2FA — Google Authenticator — Advice that will make your life a lot easier
2FA is a must these days in terms of security of your accounts. Google Authenticator (further in text GA) is a great tool that can help you add another security layer. As much it is straightforward to use, you should think two steps ahead.
What is GA and how to add it to your account?
Google Authenticator is a software token that implements two-step verification services using the Time-based One-time Password Algorithm and HMAC-based One-time Password Algorithm, for authenticating users of applications by Google.

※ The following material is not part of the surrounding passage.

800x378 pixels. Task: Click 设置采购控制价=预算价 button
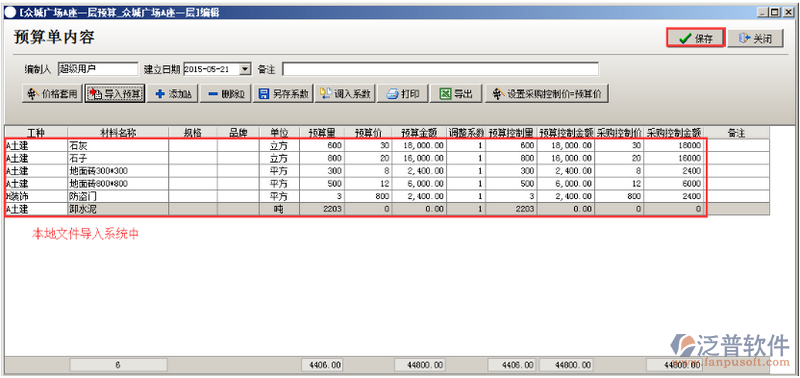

Combination of username and password is not enough to be safe and sound these days, no matter how complex your password is. You need 2FA and Google offers, in my opinion, the best and the easiest tool to implement out there.
You just need to scan the qr code or enter the secret phrase in GA app on your phone and voila you’re all set. But here is the catch!

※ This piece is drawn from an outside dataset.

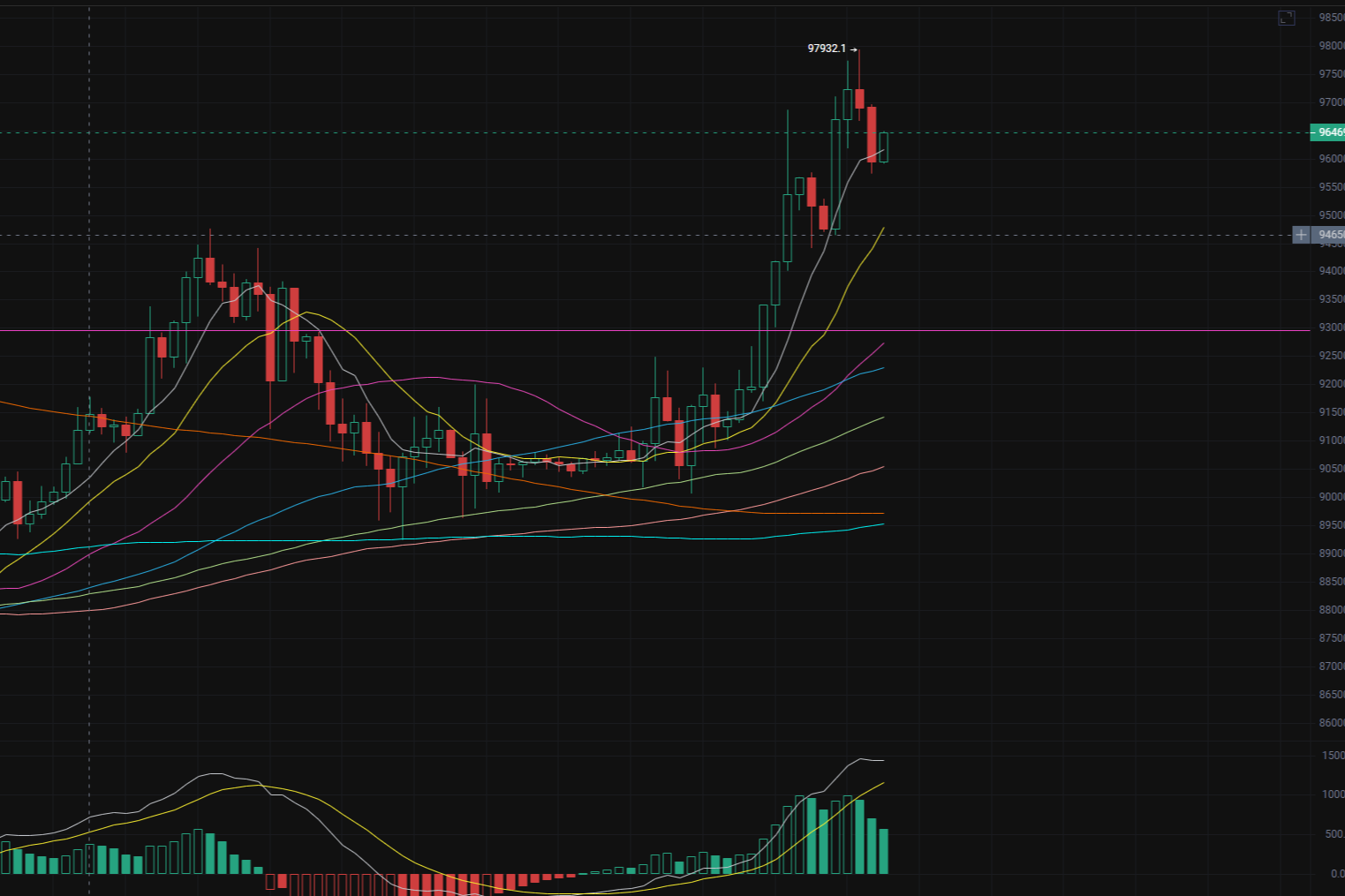1345x896 pixels.
Task: Click the 98000 price axis label
Action: (x=1331, y=46)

Always write down the secret phrase for every account and store it somewhere safe so you can recover your GA on another device.
The best way to store your secret phrase is to make a hard copy — take a piece of paper and write it down. Store it somewhere safe.

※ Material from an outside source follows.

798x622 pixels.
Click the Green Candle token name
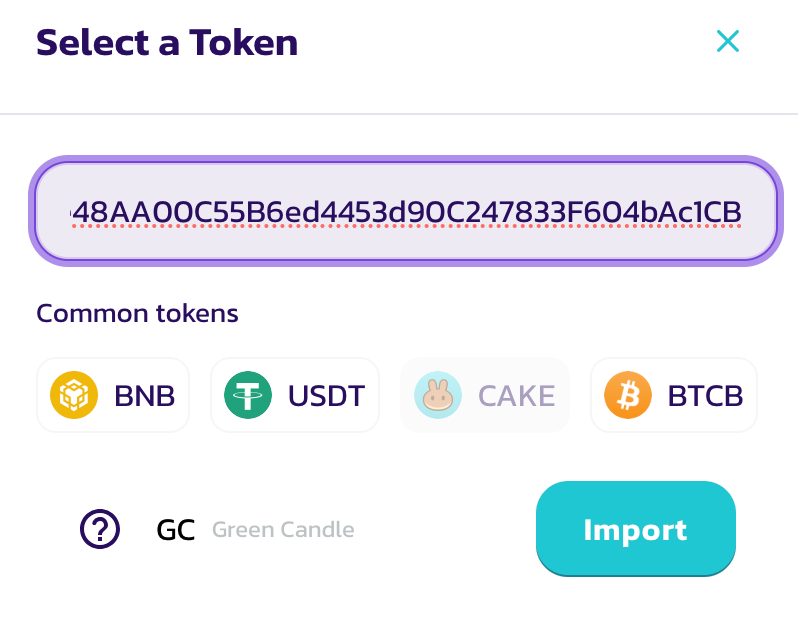[x=283, y=529]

What if you lose or break your phone?
I broke my phone just a few days ago. Did not have a copy for secret phrases/ qr codes on more than 30 sites and services that I am using. I am going through a really complicated process right now and it is only myself to blame.
I need to contact every site/service separately and ask them to remove 2FA from my account so I can add a new one. Procedures are different on each and every one of them so I will just mention a few:
BINANCE
Binance has it’s own procedure regarding removing Google Authenticator as a 2FA from your account. You need front and back photo of your ID and a selfie with a note and ID.
You can start the procedure as shown here:
https://support.binance.com/hc/en-us/articles/115003585911-How-to-reset-Google-2FA
HITBTC
To reset a 2FA on hitbtc you need to send an email to support@hitbtc.com and follow the instructions.
SKRILL
You need to send an email with subject “2FA reset” to vip@skrill.com if you are a vip member or support@skrill.com if you are regular member and you will need a selfie with your ID to reset it.
BITPANDA
I have to give their customer service a credit! They were really fast. You need to send a picture of the ID and close to it a note with a text “2FA reset Bitpanda” and today’s date. It was resolved in under 30min.
Now imagine 30 times going through different process every time.